SideChannel (A Game)

I'm working on a point-and-click adventure game with the working title "SideChannel." Its called SideChannel for a reason, the game must be played partly with an SSH client.


To play the game you'd have two windows open at all times, one is the actual point-and-click game (probably made with SDL) and the other is an SSH client that is connected to a port opened by the game (you'd connect to with something like ssh username@localhost:8888).

The game isn't much yet, both in code and in story, but I have some big ideas. The main idea of the game is that the world you explore is isomorphic to a linux computer.

For example: there might be a room in the world that represents the folder /bin. The room would be filled with objects, all of which correspond to unique binaries on the system, like a stuffed cat literally being the cat command. A puzzle might involve painting a part of these objects blue, which would be equivalent to running chmod -r -w +x on them (remember the colour blue in 3-bit rgb is 0b001).

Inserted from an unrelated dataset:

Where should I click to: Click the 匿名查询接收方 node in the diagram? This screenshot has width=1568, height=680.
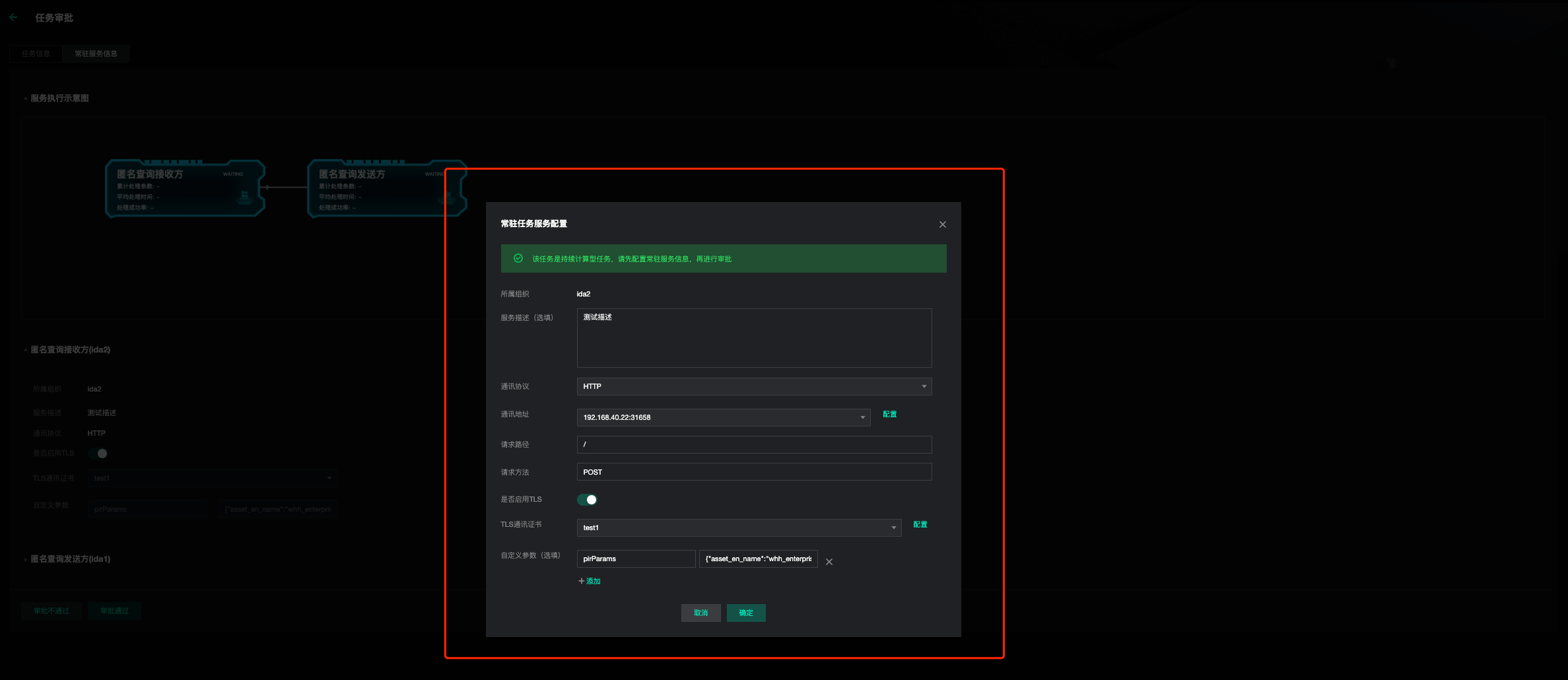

In this way the character in the point-and-click is performing root commands that the SSH client doesn't have permission to do, hence the name "SideChannel."

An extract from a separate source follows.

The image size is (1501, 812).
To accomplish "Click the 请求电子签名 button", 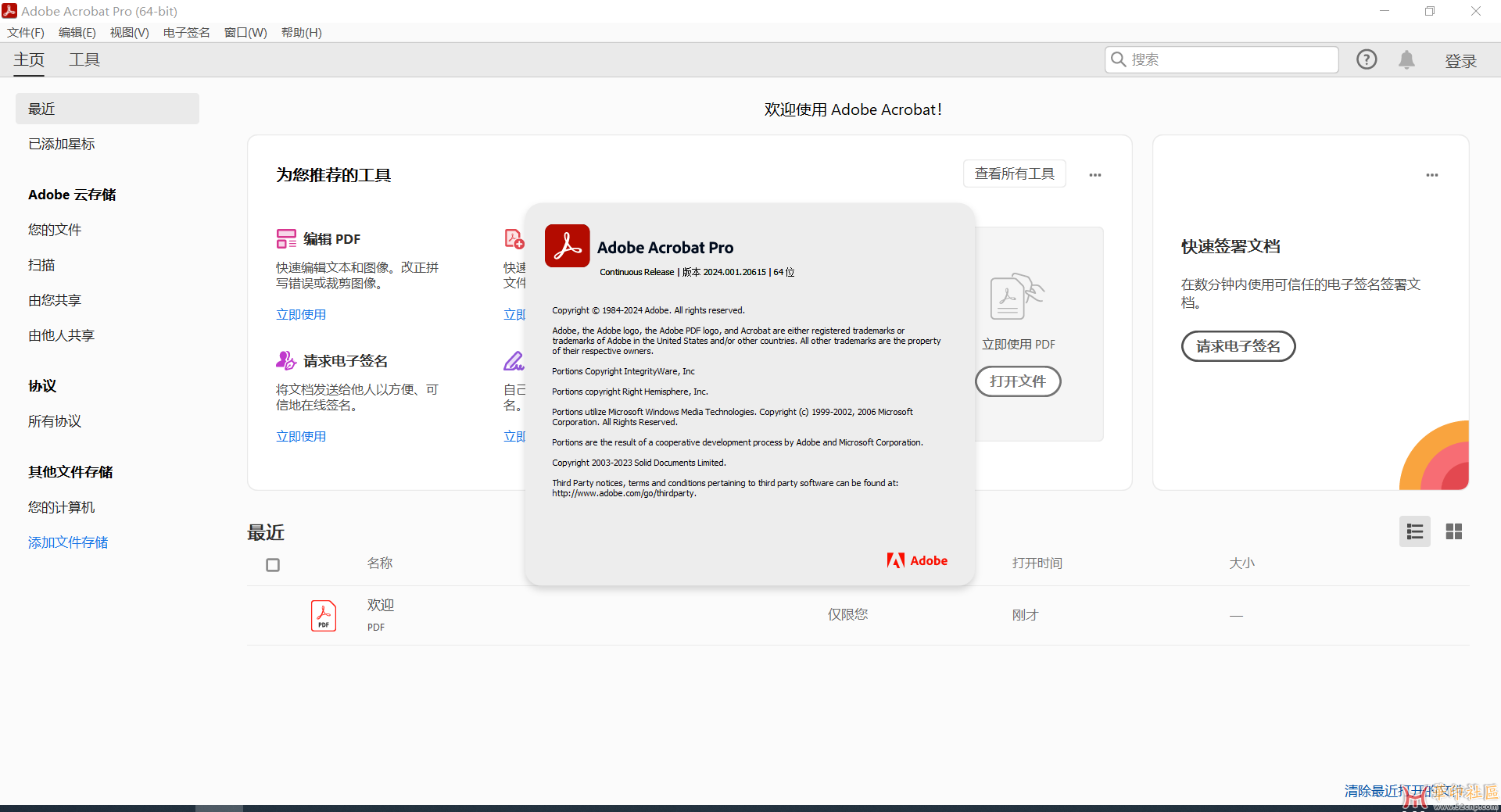I will click(1238, 346).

As far as story goes, the only idea I have is that the character is a posthuman living in a posthuman world. More specifically, their "domain" has been disconnected from the wider network, effectively stranding them and their neighbors in a bubble universe (think netsplit). Finding out why this happened would form the bulk of the game.

This game would take a lot of work, not only the point-and-click side (which requires assets, game logic, and a good story) but also the shh side (which requires a working shell, a virtual file system, and enough fidelity to feel like linux).

For the point-and-click side I have a very clear idea of its aesthetics. I want it to look like Cyan's The Manhole, strictly black and white with cool dithering patterns.

Here is a proof of concept for the style:

The screenshot was made in blender, the pattern the compositor uses to dither the image is decided by material index. For the actual game I'm either going to render each scene in blender or use OpenGL with fancy pixel shaders.

For the shell part of the game there are three options:

  1. Literally have a linux box running in a hardware virtualizer like QEMU.
  2. Implement all shell commands in game logic. The binary files on the virtual filesystem would just be dummy files.
  3. Invent a virtual CPU architecture and re-write all shell commands for it, including the shell itself. The game logic just mimics the kernel.

The list is ranked from easiest to hardest. They say every great programmer is lazy. Apparently I'm not a great programmer. I opted for number 3.

What I have can be found in the game's github repo. In short, I have written up a spec for a mips-like 16-bit CPU and have implemented all of its instructions in c. I also have a rudimentary assembly compiler for the CPU which is written in perl. The executable format for the computer is just bytecode with the initial values for the instruction and stack pointer in a 4 byte header.

There is a dedicated syscall instruction. When the emulator sees a syscall instruction it calls a function called sc_syscall which simulates what a posix kernel would do. This means I don't have to write an entire kernel for the 16-bit processor.

The only implemented syscalls are fork, write, read, and exit. Before progressing further I have implement a virtual filesystem for all these system calls to work with. I also need to implement the SSH server so I can make tty devices functional.